There is, as claimant argues, a presumption that one injured while in another’s service is an employee, a presumption that is useful in distinguishing an employee from an independent contractor. That, however, is not this case, for the issue is whether Firkus was in Murphy’s service in any capacity. Presumptions cease to operate, in any event, as soon as evidence which can support a contrary finding is admitted. See, Steinhaus v. Adamson, 294 Minn. 387, 201 N. W. 2d 264 (1972).

The burden of proving status as an employee rests upon the claimant. Holm v. H & S Asphalt Co. 283 Minn. 330, 167 N. W. 2d 743 (1969). Whether or not we might have decided the case differently were we in the position of the commission, the dis-positive issue is whether the evidence reasonably supports the commission’s factual finding that decedent was a volunteer and had no implied contract of employment. We hold that the commission’s finding is not without requisite evidentiary support.

Affirmed.

Scott, Justice

(dissenting).

The record seems convincing that the decedent was an employee. Where the conclusions of the commission are manifestly contrary to the evidence, they cannot stand. Nierengarten v. State Department of Highways, 282 Minn. 231, 163 N. W. 2d 862 (1969).

Murphy attempted to hire Firkus to assist him in December or January. Before the incident involved here, Firkus had told the local deputy sheriff that he was “going into the woods” with Murphy — a phrase commonly understood as meaning that he was going logging. Murphy did not merely borrow Firkus’ car. Firkus got up before 6 a. m. and drove him 30 miles to the work-site for this rush job. While Murphy worked, Firkus began to mark log sizes on the timber — an activity which benefited Murphy. Although Murphy protested when Firkus climbed on the tractor because Murphy feared the latter would be unable to operate it with his injured hand, Murphy acquiesced and assisted Firkus by explaining to him how to operate the winch. Firkus’ service in operating the tractor enabled a division of labor whereby Murphy was able to hitch and unhitch the logs on the ground while Firkus remained on the tractor. In marking the logs and operating the tractor, Firkus was providing aid which Murphy previously had offered to pay another party to provide. According to a statement given by one witness, Murphy’s first explanation to the witness after the accident was, “a tractor tipped on my helper.” As the dissenting member of the three-man Workers’ Compensation Board stated:

“I do not believe the alleged employer’s testimony in this matter. I do not believe that it was the intention of Mr. Firkus and Mr. Murphy that Mr. Firkus do the work in the woods until at least noon under the circumstances of this case without an agreed amount of payment. If Mr. Firkus had been merely interested in getting the car of Mr. Murphy in operation, he would have done that and would not have intended to spend the other hours in the woods.”

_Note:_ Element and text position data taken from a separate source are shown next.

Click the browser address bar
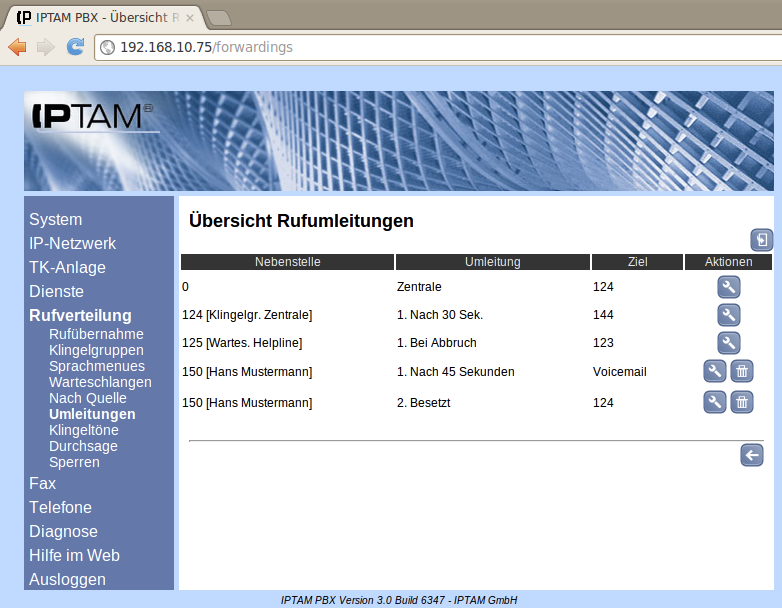782x608 pixels. click(440, 47)
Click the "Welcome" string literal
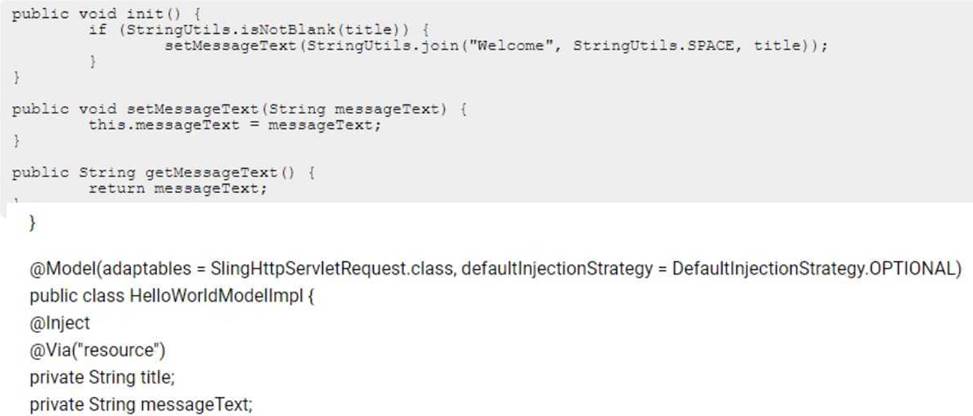973x416 pixels. (x=510, y=46)
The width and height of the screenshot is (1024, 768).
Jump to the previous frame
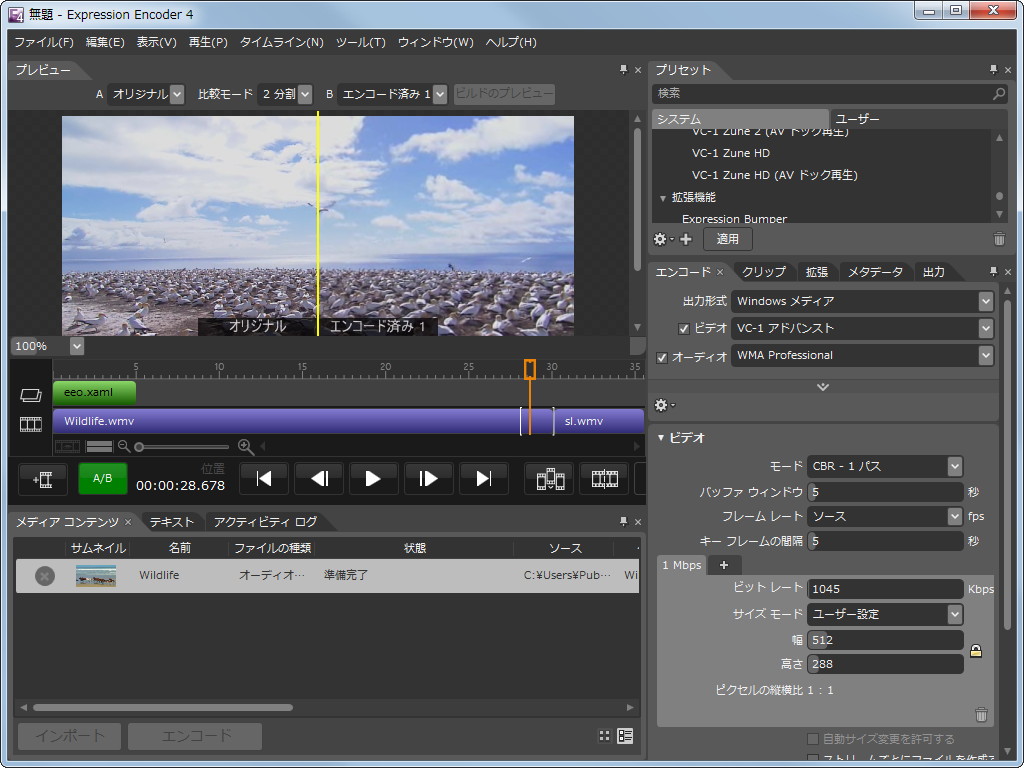click(319, 479)

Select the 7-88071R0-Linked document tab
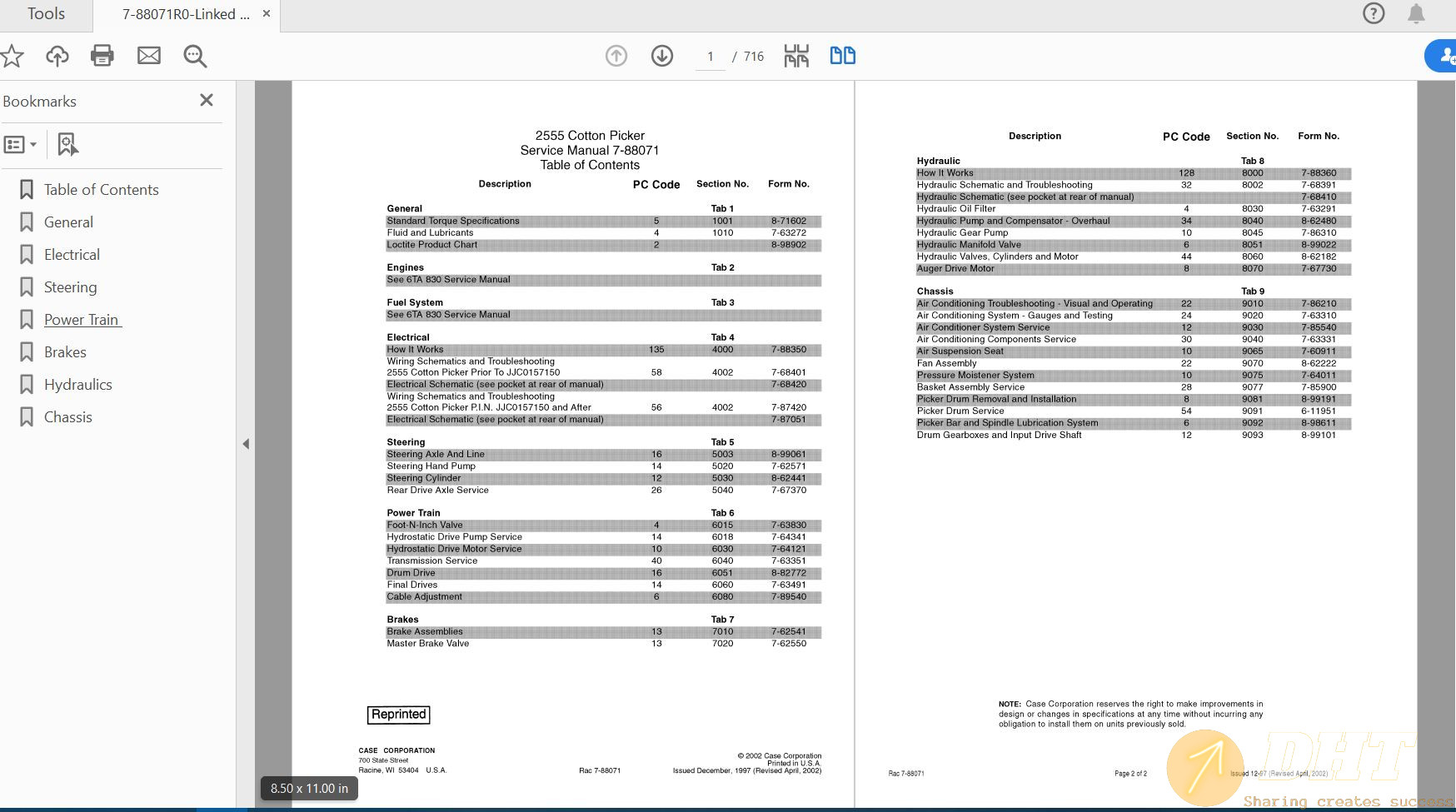point(185,14)
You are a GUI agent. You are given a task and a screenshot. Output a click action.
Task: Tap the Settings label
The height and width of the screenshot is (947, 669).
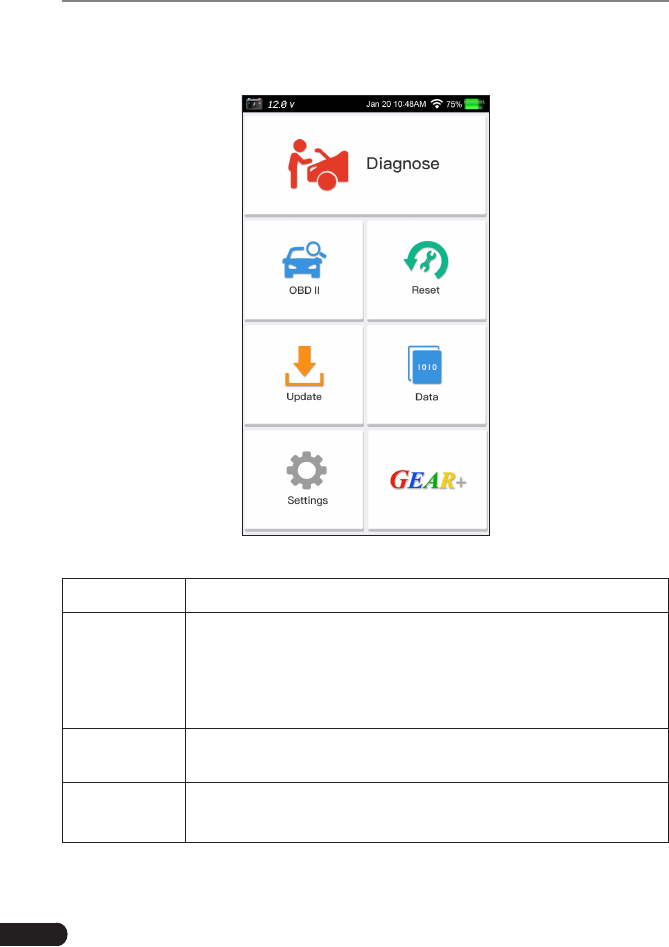307,500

It is unlikely that a man who had been unemployed for several months would get up before 6 a. m., drive 30 miles into the woods and remain at a worksite assisting another on a rush work project, and not expect compensation. Murphy’s assistance to Firkus in using the winch and the resulting division of labor support a contrary finding.

I would reverse.

Yetka, Justice

(dissenting).

I join in the dissent of Mr. Justice Scott.